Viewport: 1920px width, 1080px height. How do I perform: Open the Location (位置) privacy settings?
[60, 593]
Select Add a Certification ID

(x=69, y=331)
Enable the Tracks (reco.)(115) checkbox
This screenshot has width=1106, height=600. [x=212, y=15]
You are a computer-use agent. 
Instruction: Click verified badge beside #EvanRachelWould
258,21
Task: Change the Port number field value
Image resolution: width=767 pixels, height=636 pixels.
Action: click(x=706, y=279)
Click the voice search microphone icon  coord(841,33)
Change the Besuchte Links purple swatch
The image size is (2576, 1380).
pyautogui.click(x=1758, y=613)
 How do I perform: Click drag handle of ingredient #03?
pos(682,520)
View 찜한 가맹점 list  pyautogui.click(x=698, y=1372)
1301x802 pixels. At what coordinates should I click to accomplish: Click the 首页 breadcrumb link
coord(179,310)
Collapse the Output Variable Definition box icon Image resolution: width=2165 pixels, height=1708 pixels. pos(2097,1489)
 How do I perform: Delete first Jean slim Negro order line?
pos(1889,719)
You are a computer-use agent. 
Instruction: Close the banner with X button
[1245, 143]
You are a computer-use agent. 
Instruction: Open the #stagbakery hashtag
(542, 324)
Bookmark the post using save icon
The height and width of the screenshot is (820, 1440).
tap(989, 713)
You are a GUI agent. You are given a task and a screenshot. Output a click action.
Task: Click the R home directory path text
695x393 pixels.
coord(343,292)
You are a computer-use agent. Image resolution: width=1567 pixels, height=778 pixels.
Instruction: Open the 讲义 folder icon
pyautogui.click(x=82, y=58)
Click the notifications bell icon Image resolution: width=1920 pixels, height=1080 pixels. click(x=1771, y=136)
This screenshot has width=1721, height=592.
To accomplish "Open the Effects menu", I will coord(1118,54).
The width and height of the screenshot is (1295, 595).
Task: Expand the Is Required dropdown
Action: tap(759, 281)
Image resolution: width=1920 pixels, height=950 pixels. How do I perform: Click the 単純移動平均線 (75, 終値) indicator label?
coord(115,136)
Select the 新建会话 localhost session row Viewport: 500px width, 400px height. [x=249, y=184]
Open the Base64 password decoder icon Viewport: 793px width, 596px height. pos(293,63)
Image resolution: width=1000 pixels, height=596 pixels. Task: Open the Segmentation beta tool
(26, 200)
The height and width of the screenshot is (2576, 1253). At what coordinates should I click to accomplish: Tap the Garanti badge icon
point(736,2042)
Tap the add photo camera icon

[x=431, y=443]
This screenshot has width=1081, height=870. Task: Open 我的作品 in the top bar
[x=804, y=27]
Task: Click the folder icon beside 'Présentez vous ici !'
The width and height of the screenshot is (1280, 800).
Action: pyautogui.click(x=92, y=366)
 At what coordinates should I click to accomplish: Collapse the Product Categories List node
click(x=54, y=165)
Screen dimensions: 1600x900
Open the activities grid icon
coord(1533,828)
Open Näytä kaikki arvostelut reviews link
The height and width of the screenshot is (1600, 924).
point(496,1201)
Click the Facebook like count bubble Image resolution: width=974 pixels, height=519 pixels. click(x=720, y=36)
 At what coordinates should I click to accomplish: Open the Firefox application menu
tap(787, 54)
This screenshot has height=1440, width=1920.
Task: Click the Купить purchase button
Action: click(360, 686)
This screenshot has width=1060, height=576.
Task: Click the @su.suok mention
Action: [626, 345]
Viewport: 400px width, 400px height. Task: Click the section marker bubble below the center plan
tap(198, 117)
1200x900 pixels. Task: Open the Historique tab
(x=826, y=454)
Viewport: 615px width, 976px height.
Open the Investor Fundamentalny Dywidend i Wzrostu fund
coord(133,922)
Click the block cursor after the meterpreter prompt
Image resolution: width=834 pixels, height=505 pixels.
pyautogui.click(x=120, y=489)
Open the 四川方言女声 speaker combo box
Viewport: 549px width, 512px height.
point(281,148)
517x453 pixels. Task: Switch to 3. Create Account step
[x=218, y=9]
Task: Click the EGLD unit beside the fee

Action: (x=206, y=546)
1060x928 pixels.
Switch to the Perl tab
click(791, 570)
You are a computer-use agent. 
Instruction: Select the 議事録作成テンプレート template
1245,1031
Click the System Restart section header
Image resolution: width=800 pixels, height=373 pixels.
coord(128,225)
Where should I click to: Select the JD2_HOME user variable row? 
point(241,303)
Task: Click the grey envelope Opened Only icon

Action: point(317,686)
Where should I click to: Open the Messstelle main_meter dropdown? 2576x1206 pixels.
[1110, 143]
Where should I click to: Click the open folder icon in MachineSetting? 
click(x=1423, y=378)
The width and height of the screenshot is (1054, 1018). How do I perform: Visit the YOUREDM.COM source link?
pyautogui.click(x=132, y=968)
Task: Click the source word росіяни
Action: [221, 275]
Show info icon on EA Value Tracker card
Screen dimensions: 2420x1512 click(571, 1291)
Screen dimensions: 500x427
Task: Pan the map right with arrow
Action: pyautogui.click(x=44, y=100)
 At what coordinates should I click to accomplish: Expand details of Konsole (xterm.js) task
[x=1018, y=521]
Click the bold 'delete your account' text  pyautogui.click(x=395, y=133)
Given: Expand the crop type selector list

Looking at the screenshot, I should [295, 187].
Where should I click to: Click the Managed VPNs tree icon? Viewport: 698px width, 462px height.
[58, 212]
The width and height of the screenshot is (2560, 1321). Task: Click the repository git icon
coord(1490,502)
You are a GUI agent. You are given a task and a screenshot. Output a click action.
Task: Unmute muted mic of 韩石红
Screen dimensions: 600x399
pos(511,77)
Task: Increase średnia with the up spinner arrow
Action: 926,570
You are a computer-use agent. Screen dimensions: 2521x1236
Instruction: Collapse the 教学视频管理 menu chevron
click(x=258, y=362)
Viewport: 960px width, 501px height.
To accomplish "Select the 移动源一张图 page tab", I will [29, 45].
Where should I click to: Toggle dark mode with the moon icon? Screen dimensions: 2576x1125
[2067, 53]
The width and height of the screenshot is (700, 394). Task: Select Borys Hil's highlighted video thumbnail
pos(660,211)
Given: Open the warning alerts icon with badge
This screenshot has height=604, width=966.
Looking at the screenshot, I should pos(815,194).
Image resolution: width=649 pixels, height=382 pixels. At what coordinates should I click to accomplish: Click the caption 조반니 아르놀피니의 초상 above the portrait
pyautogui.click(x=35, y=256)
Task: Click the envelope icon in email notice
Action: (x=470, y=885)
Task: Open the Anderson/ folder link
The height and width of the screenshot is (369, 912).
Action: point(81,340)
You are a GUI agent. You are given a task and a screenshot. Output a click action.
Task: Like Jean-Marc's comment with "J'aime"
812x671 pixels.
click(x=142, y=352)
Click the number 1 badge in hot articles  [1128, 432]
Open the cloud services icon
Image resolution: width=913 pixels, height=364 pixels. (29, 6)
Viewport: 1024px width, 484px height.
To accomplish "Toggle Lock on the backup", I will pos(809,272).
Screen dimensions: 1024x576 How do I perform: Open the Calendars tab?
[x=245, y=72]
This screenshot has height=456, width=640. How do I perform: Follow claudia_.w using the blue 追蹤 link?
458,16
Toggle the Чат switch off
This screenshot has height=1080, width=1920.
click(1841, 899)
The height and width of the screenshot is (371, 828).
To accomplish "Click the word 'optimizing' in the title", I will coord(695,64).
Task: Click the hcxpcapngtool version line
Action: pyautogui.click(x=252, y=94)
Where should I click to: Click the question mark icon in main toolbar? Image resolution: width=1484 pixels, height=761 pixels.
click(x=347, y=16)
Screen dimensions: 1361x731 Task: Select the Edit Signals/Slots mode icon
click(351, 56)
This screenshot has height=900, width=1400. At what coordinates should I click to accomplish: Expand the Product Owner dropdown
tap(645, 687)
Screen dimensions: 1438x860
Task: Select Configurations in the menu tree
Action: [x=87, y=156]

WHAT IS EXPECTED → Please quote the whole listing above word for word, from its first line through its last.

TASK OUTPUT →
Viewport: 1920px width, 1080px height. How do I perform: Open the Location (位置) privacy settings?
[60, 593]
Select Add a Certification ID

(x=69, y=331)
Enable the Tracks (reco.)(115) checkbox
This screenshot has width=1106, height=600. [x=212, y=15]
You are a computer-use agent. 
Instruction: Click verified badge beside #EvanRachelWould
258,21
Task: Change the Port number field value
Image resolution: width=767 pixels, height=636 pixels.
Action: click(x=706, y=279)
Click the voice search microphone icon  coord(841,33)
Change the Besuchte Links purple swatch
The image size is (2576, 1380).
pyautogui.click(x=1758, y=613)
 How do I perform: Click drag handle of ingredient #03?
pos(682,520)
View 찜한 가맹점 list  pyautogui.click(x=698, y=1372)
1301x802 pixels. At what coordinates should I click to accomplish: Click the 首页 breadcrumb link
coord(179,310)
Collapse the Output Variable Definition box icon Image resolution: width=2165 pixels, height=1708 pixels. pos(2097,1489)
 How do I perform: Delete first Jean slim Negro order line?
pos(1889,719)
You are a computer-use agent. 
Instruction: Close the banner with X button
[1245, 143]
You are a computer-use agent. 
Instruction: Open the #stagbakery hashtag
(542, 324)
Bookmark the post using save icon
The height and width of the screenshot is (820, 1440).
tap(989, 713)
You are a GUI agent. You are given a task and a screenshot. Output a click action.
Task: Click the R home directory path text
695x393 pixels.
coord(343,292)
You are a computer-use agent. Image resolution: width=1567 pixels, height=778 pixels.
Instruction: Open the 讲义 folder icon
pyautogui.click(x=82, y=58)
Click the notifications bell icon Image resolution: width=1920 pixels, height=1080 pixels. click(x=1771, y=136)
This screenshot has width=1721, height=592.
To accomplish "Open the Effects menu", I will coord(1118,54).
The width and height of the screenshot is (1295, 595).
Task: Expand the Is Required dropdown
Action: tap(759, 281)
Image resolution: width=1920 pixels, height=950 pixels. How do I perform: Click the 単純移動平均線 (75, 終値) indicator label?
coord(115,136)
Select the 新建会话 localhost session row Viewport: 500px width, 400px height. [x=249, y=184]
Open the Base64 password decoder icon Viewport: 793px width, 596px height. pos(293,63)
Image resolution: width=1000 pixels, height=596 pixels. Task: Open the Segmentation beta tool
(26, 200)
The height and width of the screenshot is (2576, 1253). At what coordinates should I click to accomplish: Tap the Garanti badge icon
point(736,2042)
Tap the add photo camera icon

[x=431, y=443]
This screenshot has width=1081, height=870. Task: Open 我的作品 in the top bar
[x=804, y=27]
Task: Click the folder icon beside 'Présentez vous ici !'
The width and height of the screenshot is (1280, 800).
Action: pyautogui.click(x=92, y=366)
 At what coordinates should I click to accomplish: Collapse the Product Categories List node
click(x=54, y=165)
Screen dimensions: 1600x900
Open the activities grid icon
coord(1533,828)
Open Näytä kaikki arvostelut reviews link
The height and width of the screenshot is (1600, 924).
point(496,1201)
Click the Facebook like count bubble Image resolution: width=974 pixels, height=519 pixels. click(x=720, y=36)
 At what coordinates should I click to accomplish: Open the Firefox application menu
tap(787, 54)
This screenshot has height=1440, width=1920.
Task: Click the Купить purchase button
Action: click(360, 686)
This screenshot has width=1060, height=576.
Task: Click the @su.suok mention
Action: [626, 345]
Viewport: 400px width, 400px height. Task: Click the section marker bubble below the center plan
tap(198, 117)
1200x900 pixels. Task: Open the Historique tab
(x=826, y=454)
Viewport: 615px width, 976px height.
Open the Investor Fundamentalny Dywidend i Wzrostu fund
coord(133,922)
Click the block cursor after the meterpreter prompt
Image resolution: width=834 pixels, height=505 pixels.
pyautogui.click(x=120, y=489)
Open the 四川方言女声 speaker combo box
Viewport: 549px width, 512px height.
point(281,148)
517x453 pixels. Task: Switch to 3. Create Account step
[x=218, y=9]
Task: Click the EGLD unit beside the fee

Action: (x=206, y=546)
1060x928 pixels.
Switch to the Perl tab
click(791, 570)
You are a computer-use agent. 
Instruction: Select the 議事録作成テンプレート template
1245,1031
Click the System Restart section header
Image resolution: width=800 pixels, height=373 pixels.
coord(128,225)
Where should I click to: Select the JD2_HOME user variable row? 
point(241,303)
Task: Click the grey envelope Opened Only icon

Action: point(317,686)
Where should I click to: Open the Messstelle main_meter dropdown? 2576x1206 pixels.
[1110, 143]
Where should I click to: Click the open folder icon in MachineSetting? 
click(x=1423, y=378)
The width and height of the screenshot is (1054, 1018). How do I perform: Visit the YOUREDM.COM source link?
pyautogui.click(x=132, y=968)
Task: Click the source word росіяни
Action: [221, 275]
Show info icon on EA Value Tracker card
Screen dimensions: 2420x1512 click(571, 1291)
Screen dimensions: 500x427
Task: Pan the map right with arrow
Action: pyautogui.click(x=44, y=100)
 At what coordinates should I click to accomplish: Expand details of Konsole (xterm.js) task
[x=1018, y=521]
Click the bold 'delete your account' text  pyautogui.click(x=395, y=133)
Given: Expand the crop type selector list

Looking at the screenshot, I should [295, 187].
Where should I click to: Click the Managed VPNs tree icon? Viewport: 698px width, 462px height.
[58, 212]
The width and height of the screenshot is (2560, 1321). Task: Click the repository git icon
coord(1490,502)
You are a GUI agent. You are given a task and a screenshot. Output a click action.
Task: Unmute muted mic of 韩石红
Screen dimensions: 600x399
pos(511,77)
Task: Increase średnia with the up spinner arrow
Action: 926,570
You are a computer-use agent. Screen dimensions: 2521x1236
Instruction: Collapse the 教学视频管理 menu chevron
click(x=258, y=362)
Viewport: 960px width, 501px height.
To accomplish "Select the 移动源一张图 page tab", I will [29, 45].
Where should I click to: Toggle dark mode with the moon icon? Screen dimensions: 2576x1125
[2067, 53]
The width and height of the screenshot is (700, 394). Task: Select Borys Hil's highlighted video thumbnail
pos(660,211)
Given: Open the warning alerts icon with badge
This screenshot has height=604, width=966.
Looking at the screenshot, I should pos(815,194).
Image resolution: width=649 pixels, height=382 pixels. At what coordinates should I click to accomplish: Click the caption 조반니 아르놀피니의 초상 above the portrait
pyautogui.click(x=35, y=256)
Task: Click the envelope icon in email notice
Action: (x=470, y=885)
Task: Open the Anderson/ folder link
The height and width of the screenshot is (369, 912).
Action: point(81,340)
You are a GUI agent. You are given a task and a screenshot. Output a click action.
Task: Like Jean-Marc's comment with "J'aime"
812x671 pixels.
click(x=142, y=352)
Click the number 1 badge in hot articles  [1128, 432]
Open the cloud services icon
Image resolution: width=913 pixels, height=364 pixels. (29, 6)
Viewport: 1024px width, 484px height.
To accomplish "Toggle Lock on the backup", I will pos(809,272).
Screen dimensions: 1024x576 How do I perform: Open the Calendars tab?
[x=245, y=72]
This screenshot has height=456, width=640. How do I perform: Follow claudia_.w using the blue 追蹤 link?
458,16
Toggle the Чат switch off
This screenshot has height=1080, width=1920.
click(1841, 899)
The height and width of the screenshot is (371, 828).
To accomplish "Click the word 'optimizing' in the title", I will coord(695,64).
Task: Click the hcxpcapngtool version line
Action: pyautogui.click(x=252, y=94)
Where should I click to: Click the question mark icon in main toolbar? Image resolution: width=1484 pixels, height=761 pixels.
click(x=347, y=16)
Screen dimensions: 1361x731 Task: Select the Edit Signals/Slots mode icon
click(351, 56)
This screenshot has height=900, width=1400. At what coordinates should I click to accomplish: Expand the Product Owner dropdown
tap(645, 687)
Screen dimensions: 1438x860
Task: Select Configurations in the menu tree
Action: [x=87, y=156]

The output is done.